The company has been cracking down on accounts that violate its terms of service, and Trump's critics say he has broken Twitter's rules multiple times. 

Calls to ban Trump from Twitter, largely by liberal activists, writers and Twitter users, sounded even before he became president. They were renewed recently when the president posted a mock video of him "body slamming" a man whose face was covered by CNN logo. 

Groups such as the Reporters Committee for Freedom of the Press condemned the video as a threat against journalists. A White House aide said at the time that the tweet should not be seen as a threat.

'Hear directly'

Twitter does ban harassment and hateful conduct, but there is a lot of wiggle room as to what constitutes such behaviour. For instance, though it may be crude to tweet that a TV host was "bleeding badly from a face-lift," that is at best in a grey area when it comes to violating Twitter terms. 

When asked about Trump, Twitter says it doesn't comment on individual accounts. But CEO Jack Dorsey told NBC in May that it's "really important to hear directly from leadership" to hold people accountable and have conversations out in the open, not behind closed doors. 

It also makes business sense: Trump's tweets are constantly in headlines, calling attention to Twitter and, ideally, getting more users to sign up. 

For now, it doesn't appear to be helping. On Thursday, Twitter said its monthly average user base in the April-June quarter grew five per cent from the previous year, to 328 million, but it was unchanged from the previous quarter.

Twitter's stock fell more than nine per cent, to $17.75, in pre-market trading Thursday after the numbers came out. Twitter has never turned a profit. On Thursday, the San Francisco-based company reported a second-quarter loss of $116 million, or 16 cents per share, compared with a loss of $107 million, or 15 cents per share, a year earlier. Revenue declined five per cent, to $574 million from $602 million, inching past Wall Street's muted expectations. 

Important tweets

Free speech advocates agree it's better for Trump to stay.

Emma Llanso, director of the Center for Democracy & Technology's Free Expression Project, said Trump's tweets are "very clearly politically relevant speech" and are even being cited in court cases challenging the president's policies. For example, a U.S. appeals court used Trump's tweets in June to block his travel ban on people from six predominantly Muslim countries. 

Llanso said it's understandable why there has been "so much pressure" on social media platforms to crack down on harassment. Long before Trump was elected, users and online safety advocates called on Twitter to do something about abuse on its service. 

But when it comes to the president's outsized presence on Twitter, she'd rather have a private company avoid deciding what should and shouldn't be allowed. Rather, she said, "we should be looking to the instruments of our democracy as the appropriate place to hold the president accountable." 

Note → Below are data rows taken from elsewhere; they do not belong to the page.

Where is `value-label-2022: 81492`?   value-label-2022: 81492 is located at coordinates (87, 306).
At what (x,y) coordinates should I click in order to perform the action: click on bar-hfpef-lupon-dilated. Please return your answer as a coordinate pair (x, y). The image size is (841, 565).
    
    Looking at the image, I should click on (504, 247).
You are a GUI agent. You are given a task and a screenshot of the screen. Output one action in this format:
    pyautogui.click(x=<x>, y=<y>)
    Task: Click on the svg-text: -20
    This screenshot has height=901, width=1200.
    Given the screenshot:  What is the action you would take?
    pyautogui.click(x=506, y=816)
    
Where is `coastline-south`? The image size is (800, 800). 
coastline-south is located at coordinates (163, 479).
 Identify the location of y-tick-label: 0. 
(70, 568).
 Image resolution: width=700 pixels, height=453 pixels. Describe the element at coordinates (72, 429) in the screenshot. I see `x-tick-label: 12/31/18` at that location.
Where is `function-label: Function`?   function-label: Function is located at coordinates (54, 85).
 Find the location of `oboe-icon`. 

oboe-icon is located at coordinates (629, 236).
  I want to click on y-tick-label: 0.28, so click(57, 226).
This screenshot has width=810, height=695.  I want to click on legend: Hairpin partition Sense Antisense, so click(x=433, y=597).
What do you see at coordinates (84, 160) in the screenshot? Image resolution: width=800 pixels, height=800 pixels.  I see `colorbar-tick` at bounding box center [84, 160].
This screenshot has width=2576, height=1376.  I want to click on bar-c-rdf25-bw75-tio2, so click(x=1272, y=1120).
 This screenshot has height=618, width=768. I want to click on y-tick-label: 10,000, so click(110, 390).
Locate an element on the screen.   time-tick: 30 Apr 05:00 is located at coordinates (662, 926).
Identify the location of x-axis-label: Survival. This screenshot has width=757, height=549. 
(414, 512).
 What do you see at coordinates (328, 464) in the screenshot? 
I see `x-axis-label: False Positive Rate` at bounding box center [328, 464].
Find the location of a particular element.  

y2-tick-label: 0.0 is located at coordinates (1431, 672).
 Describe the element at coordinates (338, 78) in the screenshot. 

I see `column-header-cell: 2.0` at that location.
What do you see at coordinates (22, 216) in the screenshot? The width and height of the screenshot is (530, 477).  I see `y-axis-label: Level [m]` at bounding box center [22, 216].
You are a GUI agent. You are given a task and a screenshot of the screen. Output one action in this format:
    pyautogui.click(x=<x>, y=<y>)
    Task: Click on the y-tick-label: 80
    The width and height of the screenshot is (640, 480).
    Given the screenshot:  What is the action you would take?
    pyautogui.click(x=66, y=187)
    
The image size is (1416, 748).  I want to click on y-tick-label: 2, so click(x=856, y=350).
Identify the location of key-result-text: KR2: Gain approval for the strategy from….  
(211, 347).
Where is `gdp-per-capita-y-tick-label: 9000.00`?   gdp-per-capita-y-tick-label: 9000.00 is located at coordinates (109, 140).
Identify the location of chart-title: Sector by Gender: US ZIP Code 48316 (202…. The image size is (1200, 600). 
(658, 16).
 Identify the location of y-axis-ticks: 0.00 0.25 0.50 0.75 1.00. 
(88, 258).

Twitter appears to agree. Earlier this month, the company announced that it is now taking some action, including suspensions, on 10 times the number of abusive accounts than it did a year ago (though it did not give a number). Trump, of course, was not one of them. 

In June, the president defended his use of social media, tweeting that the mainstream media doesn't want him to get his "honest and unfiltered message out." The White House did not immediately respond to a message for comment on Thursday morning.

Blocked users suing

Twitter provides a platform for the president to interact with the world directly, without intermediaries such as the news media. 

But if it's important for people to hear directly from Trump, free speech advocates say, it's also important for Trump to listen โ€” and to allow people to see his messages.  His blocking of individual users on the service is the subject of a lawsuit. 

Comedian Dana Goldberg, who says she has been blocked by the president but is not part of the lawsuit, likened it to him "giving the State of the Union and blocking out the TV sets of people who voted for [Hillary] Clinton." 

Her offence? Goldberg, who has about 7,680 followers compared with Trump's 34.6 million, said it was her tweet calling Trump "a sad man" after he wished Senator John McCain well following a cancer diagnosis despite deriding McCain's war record before. 

"The fact that I was blocked by the president of the United States, it's insane," she said.